Kutsenko Alexey S, Gizatullin Rinat Z, Al-Amin Ali N, Wang Fuli, Kvasha Sergei M, Podowski Raf M, Matushkin Yuri G, Gyanchandani Anita, Muravenko Olga V, Levitsky Viktor G, Kolchanov Nikolay A, Protopopov Alexei I, Kashuba Vladimir I, Kisselev Lev L, Wasserman Wyeth, Wahlestedt Claes, Zabarovsky Eugene R
Center for Genomics and Bioinformatics, Karolinska Institute, 171 77 Stockholm, Sweden.
Nucleic Acids Res. 2002 Jul 15;30(14):3163-70. doi: 10.1093/nar/gkf428.

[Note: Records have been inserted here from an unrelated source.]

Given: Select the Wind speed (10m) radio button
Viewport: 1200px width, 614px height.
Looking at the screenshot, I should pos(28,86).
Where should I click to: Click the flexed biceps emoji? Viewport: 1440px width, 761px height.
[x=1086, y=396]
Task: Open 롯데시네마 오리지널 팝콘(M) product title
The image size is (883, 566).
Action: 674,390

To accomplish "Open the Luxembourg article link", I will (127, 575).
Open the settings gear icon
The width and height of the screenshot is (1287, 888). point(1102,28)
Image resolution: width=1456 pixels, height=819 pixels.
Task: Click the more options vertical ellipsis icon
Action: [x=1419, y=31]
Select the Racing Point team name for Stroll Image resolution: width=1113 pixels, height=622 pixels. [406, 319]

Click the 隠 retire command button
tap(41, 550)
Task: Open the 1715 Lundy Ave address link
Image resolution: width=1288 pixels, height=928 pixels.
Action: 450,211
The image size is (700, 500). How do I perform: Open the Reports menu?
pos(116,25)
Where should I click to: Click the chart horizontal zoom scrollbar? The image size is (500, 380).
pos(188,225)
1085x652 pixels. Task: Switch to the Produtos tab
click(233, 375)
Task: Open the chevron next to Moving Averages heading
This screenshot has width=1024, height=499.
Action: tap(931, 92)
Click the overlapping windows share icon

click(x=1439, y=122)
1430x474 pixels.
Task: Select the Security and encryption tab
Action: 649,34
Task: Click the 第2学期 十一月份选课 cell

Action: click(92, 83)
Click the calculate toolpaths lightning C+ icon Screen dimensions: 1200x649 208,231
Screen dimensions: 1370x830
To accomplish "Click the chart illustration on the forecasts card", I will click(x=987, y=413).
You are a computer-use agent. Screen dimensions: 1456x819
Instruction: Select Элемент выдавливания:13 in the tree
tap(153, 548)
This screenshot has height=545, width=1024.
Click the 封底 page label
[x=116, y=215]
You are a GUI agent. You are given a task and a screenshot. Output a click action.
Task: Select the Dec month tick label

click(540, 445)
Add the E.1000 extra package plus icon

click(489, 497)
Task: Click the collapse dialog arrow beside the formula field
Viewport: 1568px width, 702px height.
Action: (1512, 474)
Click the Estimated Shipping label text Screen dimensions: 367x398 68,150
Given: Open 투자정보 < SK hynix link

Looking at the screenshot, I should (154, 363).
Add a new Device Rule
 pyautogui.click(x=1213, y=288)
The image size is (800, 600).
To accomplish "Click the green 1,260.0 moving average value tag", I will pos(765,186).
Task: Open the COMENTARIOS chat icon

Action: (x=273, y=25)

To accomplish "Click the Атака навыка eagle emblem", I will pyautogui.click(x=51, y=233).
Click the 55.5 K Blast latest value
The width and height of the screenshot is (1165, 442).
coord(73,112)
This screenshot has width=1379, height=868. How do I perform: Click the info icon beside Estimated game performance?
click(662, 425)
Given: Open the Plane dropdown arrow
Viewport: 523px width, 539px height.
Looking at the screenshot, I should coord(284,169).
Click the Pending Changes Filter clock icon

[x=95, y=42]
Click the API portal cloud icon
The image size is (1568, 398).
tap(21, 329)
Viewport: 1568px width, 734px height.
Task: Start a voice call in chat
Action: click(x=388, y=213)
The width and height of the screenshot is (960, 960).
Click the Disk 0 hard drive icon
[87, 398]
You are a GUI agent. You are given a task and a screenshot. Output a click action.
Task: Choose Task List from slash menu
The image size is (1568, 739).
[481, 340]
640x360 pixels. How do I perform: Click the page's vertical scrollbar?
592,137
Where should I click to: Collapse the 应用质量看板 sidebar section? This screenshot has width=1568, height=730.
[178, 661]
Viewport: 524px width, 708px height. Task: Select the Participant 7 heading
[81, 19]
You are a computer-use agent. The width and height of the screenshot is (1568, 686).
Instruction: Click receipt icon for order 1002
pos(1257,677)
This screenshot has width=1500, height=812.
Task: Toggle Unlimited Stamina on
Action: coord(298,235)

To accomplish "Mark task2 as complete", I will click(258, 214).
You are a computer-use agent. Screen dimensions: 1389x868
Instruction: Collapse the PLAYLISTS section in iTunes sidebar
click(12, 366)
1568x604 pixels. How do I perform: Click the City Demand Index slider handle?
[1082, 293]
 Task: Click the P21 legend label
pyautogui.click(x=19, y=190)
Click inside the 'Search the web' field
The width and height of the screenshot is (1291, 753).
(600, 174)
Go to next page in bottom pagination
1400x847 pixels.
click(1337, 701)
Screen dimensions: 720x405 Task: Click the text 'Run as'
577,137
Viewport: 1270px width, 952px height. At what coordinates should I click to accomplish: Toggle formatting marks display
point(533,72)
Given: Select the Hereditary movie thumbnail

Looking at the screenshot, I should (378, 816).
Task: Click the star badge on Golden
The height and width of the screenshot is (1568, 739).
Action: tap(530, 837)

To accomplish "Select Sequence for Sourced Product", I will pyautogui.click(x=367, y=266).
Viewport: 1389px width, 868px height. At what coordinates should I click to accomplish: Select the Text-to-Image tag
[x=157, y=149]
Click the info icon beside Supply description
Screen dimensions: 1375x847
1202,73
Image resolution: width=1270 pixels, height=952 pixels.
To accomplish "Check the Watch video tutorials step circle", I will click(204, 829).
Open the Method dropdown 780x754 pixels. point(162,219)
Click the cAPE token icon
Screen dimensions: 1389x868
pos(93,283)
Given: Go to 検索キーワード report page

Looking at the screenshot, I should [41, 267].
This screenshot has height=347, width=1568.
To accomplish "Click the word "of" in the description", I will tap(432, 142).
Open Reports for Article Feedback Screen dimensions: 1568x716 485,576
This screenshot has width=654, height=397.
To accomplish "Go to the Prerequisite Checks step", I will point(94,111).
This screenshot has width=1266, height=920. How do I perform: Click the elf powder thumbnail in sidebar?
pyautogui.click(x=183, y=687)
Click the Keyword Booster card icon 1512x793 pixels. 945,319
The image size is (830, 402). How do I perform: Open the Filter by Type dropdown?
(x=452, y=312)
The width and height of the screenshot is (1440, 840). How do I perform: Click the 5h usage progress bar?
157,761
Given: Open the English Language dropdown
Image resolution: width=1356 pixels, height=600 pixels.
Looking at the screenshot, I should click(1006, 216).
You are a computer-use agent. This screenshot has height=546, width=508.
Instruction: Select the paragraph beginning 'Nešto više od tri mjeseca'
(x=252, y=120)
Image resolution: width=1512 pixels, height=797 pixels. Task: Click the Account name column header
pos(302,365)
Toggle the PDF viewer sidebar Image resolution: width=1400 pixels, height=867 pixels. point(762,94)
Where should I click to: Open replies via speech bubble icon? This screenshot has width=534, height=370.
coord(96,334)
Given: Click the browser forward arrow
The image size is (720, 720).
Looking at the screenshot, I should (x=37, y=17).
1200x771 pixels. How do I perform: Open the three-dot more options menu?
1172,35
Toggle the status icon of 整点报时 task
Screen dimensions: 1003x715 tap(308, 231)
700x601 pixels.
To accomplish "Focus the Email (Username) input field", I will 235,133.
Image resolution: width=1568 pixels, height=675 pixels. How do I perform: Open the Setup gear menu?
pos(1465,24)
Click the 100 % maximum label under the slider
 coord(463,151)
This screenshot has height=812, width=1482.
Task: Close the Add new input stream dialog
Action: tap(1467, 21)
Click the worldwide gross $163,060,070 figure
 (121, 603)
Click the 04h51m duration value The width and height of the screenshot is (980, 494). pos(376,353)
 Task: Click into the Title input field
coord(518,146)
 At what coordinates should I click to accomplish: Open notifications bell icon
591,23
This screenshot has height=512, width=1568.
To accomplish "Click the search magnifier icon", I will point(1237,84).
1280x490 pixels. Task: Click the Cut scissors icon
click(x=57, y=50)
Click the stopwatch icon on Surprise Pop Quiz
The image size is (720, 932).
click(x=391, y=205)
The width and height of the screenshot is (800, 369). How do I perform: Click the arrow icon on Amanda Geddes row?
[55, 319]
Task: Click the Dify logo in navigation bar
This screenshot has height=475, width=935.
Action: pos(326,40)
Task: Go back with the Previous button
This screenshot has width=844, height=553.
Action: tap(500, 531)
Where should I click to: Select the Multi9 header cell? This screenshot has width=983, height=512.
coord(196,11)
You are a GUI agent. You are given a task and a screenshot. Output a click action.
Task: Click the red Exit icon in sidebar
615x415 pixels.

A set of 22 551 unique human NotI flanking sequences (16.2 Mb) was generated. More than 40% of the set had regions with significant similarity to known proteins and expressed sequences. The data demonstrate that regions flanking NotI sites are less likely to form nucleosomes efficiently and resemble promoter regions. The draft human genome sequence contained 55.7% of the NotI flanking sequences, Celera's database contained matches to 57.2% of the clones and all public databases (including non-human and previously sequenced NotI flanks) matched 89.2% of the NotI flanking sequences (identity > or =90% over at least 50 bp, data from December 2001). The data suggest that the shotgun sequencing approach used to generate the draft human genome sequence resulted in a bias against cloning and sequencing of NotI flanks. A rough estimation (based primarily on chromosomes 21 and 22) is that the human genome contains 15 000-20 000 NotI sites, of which 6000-9000 are unmethylated in any particular cell. The results of the study suggest that the existing tools for computational determination of CpG islands fail to identify a significant fraction of functional CpG islands, and unmethylated DNA stretches with a high frequency of CpG dinucleotides can be found even in regions with low CG content.
生成了一组22551个独特的人类NotI侧翼序列(16.2兆碱基)。该序列集中超过40%的区域与已知蛋白质和表达序列具有显著相似性。数据表明,NotI位点侧翼区域不太可能有效地形成核小体,且类似于启动子区域。人类基因组序列草图包含了55.7%的NotI侧翼序列,Celera数据库与57.2%的克隆相匹配,所有公共数据库(包括非人类和先前测序的NotI侧翼)与89.2%的NotI侧翼序列相匹配(在至少50个碱基上的同一性≥90%,数据来自2001年12月)。数据表明,用于生成人类基因组序列草图的鸟枪法测序方法导致了对NotI侧翼克隆和测序的偏差。初步估计(主要基于21号和22号染色体),人类基因组包含15000 - 20000个NotI位点,其中6000 - 9000个在任何特定细胞中都是未甲基化的。研究结果表明,现有的用于计算确定CpG岛的工具未能识别出相当一部分功能性CpG岛,而且即使在CG含量较低的区域也能发现具有高频率CpG二核苷酸的未甲基化DNA片段。